* start STORED RECORDS *
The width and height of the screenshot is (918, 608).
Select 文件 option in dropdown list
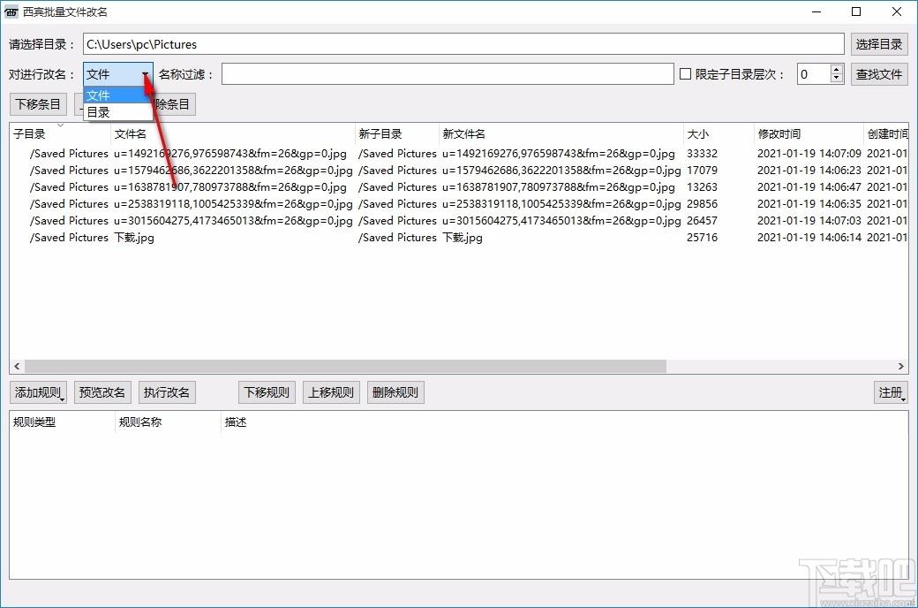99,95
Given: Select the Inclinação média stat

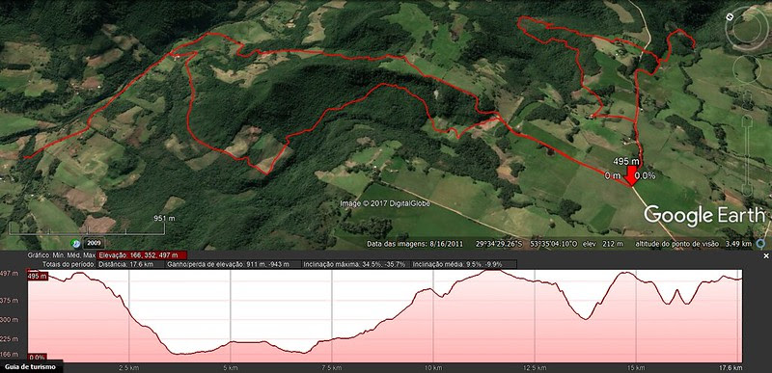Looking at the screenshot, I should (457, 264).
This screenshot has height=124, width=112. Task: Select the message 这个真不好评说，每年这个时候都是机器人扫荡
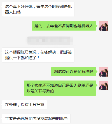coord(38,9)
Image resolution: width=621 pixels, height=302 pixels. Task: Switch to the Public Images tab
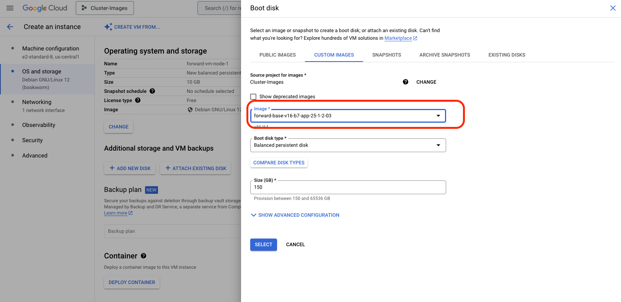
* end STORED RECORDS *
## TASK DIRECTIONS
Put each line of all the records above into a numbered list, skipping blank lines. Leave the pictures out of your answer.

## FINAL RESULT
1. The width and height of the screenshot is (918, 608).
2. Select 文件 option in dropdown list
3. 99,95
4. Given: Select the Inclinação média stat
5. Looking at the screenshot, I should (457, 264).
6. This screenshot has height=124, width=112. Task: Select the message 这个真不好评说，每年这个时候都是机器人扫荡
7. coord(38,9)
8. Image resolution: width=621 pixels, height=302 pixels. Task: Switch to the Public Images tab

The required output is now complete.